## Interface element records
"""

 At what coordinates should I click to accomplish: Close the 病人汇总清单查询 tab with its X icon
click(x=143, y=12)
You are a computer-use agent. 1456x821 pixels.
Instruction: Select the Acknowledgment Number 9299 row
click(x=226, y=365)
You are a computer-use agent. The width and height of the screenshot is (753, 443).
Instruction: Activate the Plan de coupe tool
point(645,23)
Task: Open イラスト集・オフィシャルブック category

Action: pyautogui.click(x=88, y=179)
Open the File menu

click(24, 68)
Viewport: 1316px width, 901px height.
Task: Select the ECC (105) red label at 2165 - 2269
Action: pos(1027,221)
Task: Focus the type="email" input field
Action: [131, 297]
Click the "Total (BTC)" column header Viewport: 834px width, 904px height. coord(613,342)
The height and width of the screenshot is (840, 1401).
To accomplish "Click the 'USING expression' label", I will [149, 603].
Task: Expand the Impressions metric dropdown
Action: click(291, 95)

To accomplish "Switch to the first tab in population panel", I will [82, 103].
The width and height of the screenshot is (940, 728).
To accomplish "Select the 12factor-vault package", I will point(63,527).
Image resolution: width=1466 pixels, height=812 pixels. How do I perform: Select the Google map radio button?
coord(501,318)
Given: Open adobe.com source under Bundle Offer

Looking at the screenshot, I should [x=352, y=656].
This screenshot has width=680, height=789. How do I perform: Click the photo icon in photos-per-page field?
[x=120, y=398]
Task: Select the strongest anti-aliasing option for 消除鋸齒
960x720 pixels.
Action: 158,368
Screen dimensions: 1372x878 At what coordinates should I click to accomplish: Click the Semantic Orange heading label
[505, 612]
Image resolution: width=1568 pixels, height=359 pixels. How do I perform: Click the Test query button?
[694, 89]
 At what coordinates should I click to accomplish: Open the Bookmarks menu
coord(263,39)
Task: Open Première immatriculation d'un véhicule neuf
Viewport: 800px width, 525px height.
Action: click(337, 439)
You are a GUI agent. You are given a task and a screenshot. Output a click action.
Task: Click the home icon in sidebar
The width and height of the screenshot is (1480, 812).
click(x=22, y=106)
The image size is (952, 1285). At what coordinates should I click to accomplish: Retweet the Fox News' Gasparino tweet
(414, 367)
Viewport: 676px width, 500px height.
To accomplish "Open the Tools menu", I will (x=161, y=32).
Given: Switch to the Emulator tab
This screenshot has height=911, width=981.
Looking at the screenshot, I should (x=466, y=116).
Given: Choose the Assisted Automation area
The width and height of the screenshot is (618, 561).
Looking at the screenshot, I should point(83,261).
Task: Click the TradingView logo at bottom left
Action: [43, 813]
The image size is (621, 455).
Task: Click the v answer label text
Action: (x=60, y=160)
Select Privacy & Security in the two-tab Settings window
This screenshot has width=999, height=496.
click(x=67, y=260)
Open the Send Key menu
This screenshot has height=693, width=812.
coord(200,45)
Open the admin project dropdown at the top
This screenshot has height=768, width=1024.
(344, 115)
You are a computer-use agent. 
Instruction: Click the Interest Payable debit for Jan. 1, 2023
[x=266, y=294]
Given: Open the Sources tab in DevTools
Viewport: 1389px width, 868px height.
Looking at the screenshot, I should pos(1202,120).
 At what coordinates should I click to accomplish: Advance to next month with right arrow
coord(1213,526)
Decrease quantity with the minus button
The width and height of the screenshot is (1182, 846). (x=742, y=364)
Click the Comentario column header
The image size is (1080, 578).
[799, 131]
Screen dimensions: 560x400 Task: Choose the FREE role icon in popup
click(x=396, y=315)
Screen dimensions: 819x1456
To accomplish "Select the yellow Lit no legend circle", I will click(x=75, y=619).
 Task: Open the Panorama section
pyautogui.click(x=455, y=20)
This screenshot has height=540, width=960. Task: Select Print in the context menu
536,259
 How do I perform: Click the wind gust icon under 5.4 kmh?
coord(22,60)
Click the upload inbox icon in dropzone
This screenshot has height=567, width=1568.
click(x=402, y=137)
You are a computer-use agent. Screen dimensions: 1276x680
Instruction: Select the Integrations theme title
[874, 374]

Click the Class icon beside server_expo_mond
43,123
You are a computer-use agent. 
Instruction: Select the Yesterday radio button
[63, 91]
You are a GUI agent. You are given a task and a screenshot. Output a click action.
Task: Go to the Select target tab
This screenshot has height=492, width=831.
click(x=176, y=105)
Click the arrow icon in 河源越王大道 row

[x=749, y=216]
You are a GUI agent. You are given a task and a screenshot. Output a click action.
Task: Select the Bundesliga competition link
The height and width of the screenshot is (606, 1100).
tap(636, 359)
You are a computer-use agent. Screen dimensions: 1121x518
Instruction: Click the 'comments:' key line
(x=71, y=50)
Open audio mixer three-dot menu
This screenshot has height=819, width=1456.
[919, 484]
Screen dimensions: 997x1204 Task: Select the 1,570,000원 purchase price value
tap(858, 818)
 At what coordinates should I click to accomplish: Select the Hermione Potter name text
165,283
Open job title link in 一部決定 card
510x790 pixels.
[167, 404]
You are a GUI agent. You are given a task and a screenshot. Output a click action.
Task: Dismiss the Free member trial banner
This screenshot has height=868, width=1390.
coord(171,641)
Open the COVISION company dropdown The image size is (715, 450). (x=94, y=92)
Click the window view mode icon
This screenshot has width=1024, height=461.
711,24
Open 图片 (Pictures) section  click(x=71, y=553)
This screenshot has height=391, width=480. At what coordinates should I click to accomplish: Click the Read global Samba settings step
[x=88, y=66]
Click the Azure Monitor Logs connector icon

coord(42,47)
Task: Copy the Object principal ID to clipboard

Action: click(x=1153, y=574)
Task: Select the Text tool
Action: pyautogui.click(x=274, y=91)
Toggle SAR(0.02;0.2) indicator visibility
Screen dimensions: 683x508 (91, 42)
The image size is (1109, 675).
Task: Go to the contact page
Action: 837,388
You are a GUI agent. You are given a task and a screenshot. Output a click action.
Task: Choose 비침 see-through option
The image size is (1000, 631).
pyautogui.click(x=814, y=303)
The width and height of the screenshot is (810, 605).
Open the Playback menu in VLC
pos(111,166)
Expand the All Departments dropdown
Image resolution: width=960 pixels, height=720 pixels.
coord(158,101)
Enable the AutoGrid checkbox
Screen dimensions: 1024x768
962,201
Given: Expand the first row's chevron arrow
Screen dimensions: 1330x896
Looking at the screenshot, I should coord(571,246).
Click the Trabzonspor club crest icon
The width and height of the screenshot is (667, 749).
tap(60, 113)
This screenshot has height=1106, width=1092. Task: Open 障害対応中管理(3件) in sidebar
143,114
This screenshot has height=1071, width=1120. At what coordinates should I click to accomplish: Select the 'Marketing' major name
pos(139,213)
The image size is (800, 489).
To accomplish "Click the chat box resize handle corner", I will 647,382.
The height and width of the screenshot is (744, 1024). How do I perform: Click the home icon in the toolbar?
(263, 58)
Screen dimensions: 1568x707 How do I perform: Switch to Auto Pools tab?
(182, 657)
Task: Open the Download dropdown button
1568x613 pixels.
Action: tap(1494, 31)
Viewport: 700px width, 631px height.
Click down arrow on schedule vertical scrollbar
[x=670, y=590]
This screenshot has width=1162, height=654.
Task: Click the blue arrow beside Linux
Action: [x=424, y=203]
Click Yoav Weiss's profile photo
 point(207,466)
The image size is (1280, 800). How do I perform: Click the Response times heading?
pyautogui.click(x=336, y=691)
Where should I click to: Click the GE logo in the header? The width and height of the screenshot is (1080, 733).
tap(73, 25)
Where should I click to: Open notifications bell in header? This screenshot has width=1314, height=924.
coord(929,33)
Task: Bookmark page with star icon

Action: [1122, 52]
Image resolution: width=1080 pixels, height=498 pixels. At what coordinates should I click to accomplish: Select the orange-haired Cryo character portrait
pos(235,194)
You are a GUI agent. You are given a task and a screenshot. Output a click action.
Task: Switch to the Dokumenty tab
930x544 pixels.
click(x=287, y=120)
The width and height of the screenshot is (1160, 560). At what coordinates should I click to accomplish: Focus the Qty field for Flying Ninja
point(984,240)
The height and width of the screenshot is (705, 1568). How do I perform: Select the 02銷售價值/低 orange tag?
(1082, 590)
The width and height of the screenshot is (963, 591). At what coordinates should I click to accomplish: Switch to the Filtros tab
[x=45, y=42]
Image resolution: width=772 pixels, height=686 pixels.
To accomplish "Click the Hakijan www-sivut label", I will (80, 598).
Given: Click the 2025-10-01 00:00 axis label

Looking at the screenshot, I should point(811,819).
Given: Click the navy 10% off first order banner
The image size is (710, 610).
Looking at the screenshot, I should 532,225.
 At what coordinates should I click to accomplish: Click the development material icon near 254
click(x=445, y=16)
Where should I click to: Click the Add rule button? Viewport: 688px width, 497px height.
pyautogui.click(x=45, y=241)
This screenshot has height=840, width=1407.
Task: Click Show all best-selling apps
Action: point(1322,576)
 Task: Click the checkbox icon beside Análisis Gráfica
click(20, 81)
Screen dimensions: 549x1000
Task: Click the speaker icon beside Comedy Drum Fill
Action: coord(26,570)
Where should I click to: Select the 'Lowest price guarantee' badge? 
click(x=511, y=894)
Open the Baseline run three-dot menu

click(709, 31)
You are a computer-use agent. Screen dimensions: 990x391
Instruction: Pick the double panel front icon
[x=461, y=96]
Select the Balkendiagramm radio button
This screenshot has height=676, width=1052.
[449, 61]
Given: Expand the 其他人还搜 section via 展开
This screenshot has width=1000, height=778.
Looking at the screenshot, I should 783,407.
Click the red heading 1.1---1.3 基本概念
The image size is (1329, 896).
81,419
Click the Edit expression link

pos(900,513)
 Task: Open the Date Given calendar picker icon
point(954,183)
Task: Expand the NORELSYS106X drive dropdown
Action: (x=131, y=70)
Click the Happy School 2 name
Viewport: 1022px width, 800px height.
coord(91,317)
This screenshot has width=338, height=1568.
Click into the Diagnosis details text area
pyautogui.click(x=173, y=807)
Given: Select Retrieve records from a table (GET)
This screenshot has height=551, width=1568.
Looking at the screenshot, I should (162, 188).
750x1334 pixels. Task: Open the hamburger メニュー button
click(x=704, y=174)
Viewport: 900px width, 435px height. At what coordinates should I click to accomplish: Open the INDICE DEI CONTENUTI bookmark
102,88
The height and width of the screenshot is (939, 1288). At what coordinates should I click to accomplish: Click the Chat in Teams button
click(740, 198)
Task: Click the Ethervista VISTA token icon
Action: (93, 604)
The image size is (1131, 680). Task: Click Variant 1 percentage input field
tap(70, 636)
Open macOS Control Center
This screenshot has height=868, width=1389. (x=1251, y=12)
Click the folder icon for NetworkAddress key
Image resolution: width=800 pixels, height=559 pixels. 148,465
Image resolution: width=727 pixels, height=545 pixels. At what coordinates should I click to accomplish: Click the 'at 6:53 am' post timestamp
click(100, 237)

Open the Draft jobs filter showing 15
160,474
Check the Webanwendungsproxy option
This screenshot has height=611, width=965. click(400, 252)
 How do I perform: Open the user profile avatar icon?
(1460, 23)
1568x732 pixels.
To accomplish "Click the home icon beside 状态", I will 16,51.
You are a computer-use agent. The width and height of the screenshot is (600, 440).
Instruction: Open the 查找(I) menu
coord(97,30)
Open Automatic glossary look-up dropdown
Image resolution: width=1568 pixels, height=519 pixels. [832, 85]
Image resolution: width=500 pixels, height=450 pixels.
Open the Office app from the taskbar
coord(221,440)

"""

## Task prompt
Please lay out everything from the start of the entries down through the line containing "904px height. coord(613,342)" as a numbered list, leaving out any blank lines.

## Output for this task
1.  At what coordinates should I click to accomplish: Close the 病人汇总清单查询 tab with its X icon
2. click(x=143, y=12)
3. You are a computer-use agent. 1456x821 pixels.
4. Instruction: Select the Acknowledgment Number 9299 row
5. click(x=226, y=365)
6. You are a computer-use agent. The width and height of the screenshot is (753, 443).
7. Instruction: Activate the Plan de coupe tool
8. point(645,23)
9. Task: Open イラスト集・オフィシャルブック category
10. Action: pyautogui.click(x=88, y=179)
11. Open the File menu
12. click(24, 68)
13. Viewport: 1316px width, 901px height.
14. Task: Select the ECC (105) red label at 2165 - 2269
15. Action: pos(1027,221)
16. Task: Focus the type="email" input field
17. Action: [131, 297]
18. Click the "Total (BTC)" column header Viewport: 834px width, 904px height. coord(613,342)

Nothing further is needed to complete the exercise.